Obesity Society
By Cristina Fernández Pereda
Nearly half of Americans will be obese by 2015, the Obesity Society predicted at a panel session Wednesday. Public Health experts and congressional lawyers discussed at George Washington University what the next president should do to reduce obesity rates.
“It is an extraordinary difficulty that we face and will continue to face on this issue,” Dora Hughes, Health Policy Advisor to Sen. Barack Obama, D-Ill., said. Even though it is a problem affecting most countries, obesity has spread in the last two decades in the United States more than anywhere else.
Peter Orszag, director of the congressional budget office explained that researchers justify this increase with the lack of balance between the calories one person takes in and the calories he or she burns. “It appears that you can track the increase of caloric in-take to snacking and not to meals,” Orszag said.
He mentioned that obesity is also related to the reduction of exercise among Americans but that “it would be foolish to look only to one side of the problem,” and not consider all the social, economic and environmental factors.
Obesity rates are higher among low-income people with lower education degrees. Laurie Rubiner, legislative director for Sen. Hillary Clinton, D-N.Y., introduced the access to health insurance coverage as one of the problems that obese people are facing in the United States, where 47 million people are uninsured. “Coverage does matter,” Rubiner said.
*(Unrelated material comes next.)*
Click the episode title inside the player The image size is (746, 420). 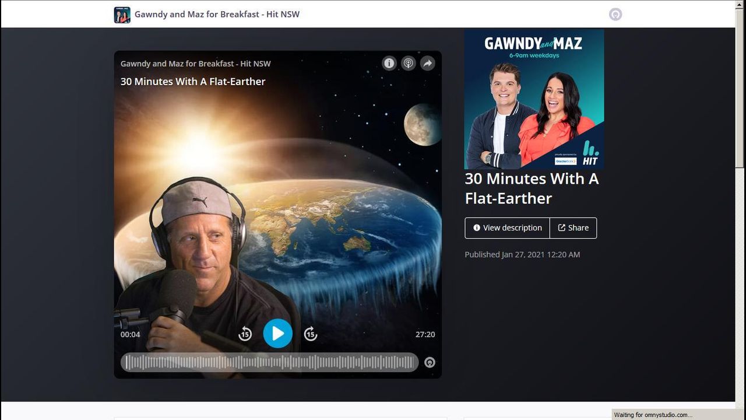[x=193, y=82]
Clinton’s universal health care program released on Tuesday includes coverage for those currently uninsured and emphasizes on the relationship between patients and their doctors. This is a shared concern with Sen. Chris Dodd. “The United States has one of the lowest rates of people keeping the same doctor for more than five years,” Barbara M. Smith, lawyer for the Democrat from Connecticut’s campaign, said.
Along with access to health insurance, panelists agreed that education is a very important factor on the fight to reduce obesity. Orszag explained that vending machines in school might not be helping when trying to educate children about healthy food. “Some studies have shown that consumption is influenced by availability of food rather than taste of hunger,” he said.
“This is really a young person’s problem, we need to hit it at the beginning,” said David Bonior, John Edwards for President Campaign Manager. Like other panelists, Bonior mentioned walking to school, community education on healthy food and physical activity as habits to that should be taught to children to avoid obesity.
Director of STOP Obesity Alliance Christine Ferguson said that thinking about a solution to reduce obesity must consider “how easy do we want to make it for people to eat healthy and lose weight,” referring to different legislation proposals to tax fast-food products or reduce the cost of health insurance for those who lose weight.
Health experts and Democratic presidential advisors agreed that the access to health care will be a very important factor to reduce obesity rates in the United States, along with making coverage mandatory and lowering the prices by insurance companies.
On the other side, Health Policy Advisor for Sen. Mitt Romney, R-Mass., Lanhee Chen argued that “what makes the market work is choice.” He alleged that there are 50 separate legislations on health care in this country and unifying them by making coverage mandatory wouldn’t fit with the current way market works.
“We are going to deal with this for a long time and we need to do a concentrated effort. It is important to understand what actually works, what made some progress and remember that we still have a long way to go,” Don Moran, Health Care Advisor for the Republican candidate Rudolph Giuliani, said.
“There is no other issue Americans care more at the domestic level than obesity,” Douglas Holtz-Eakin. “We should attack this problem with the same power that we attack other problems in America,” he said.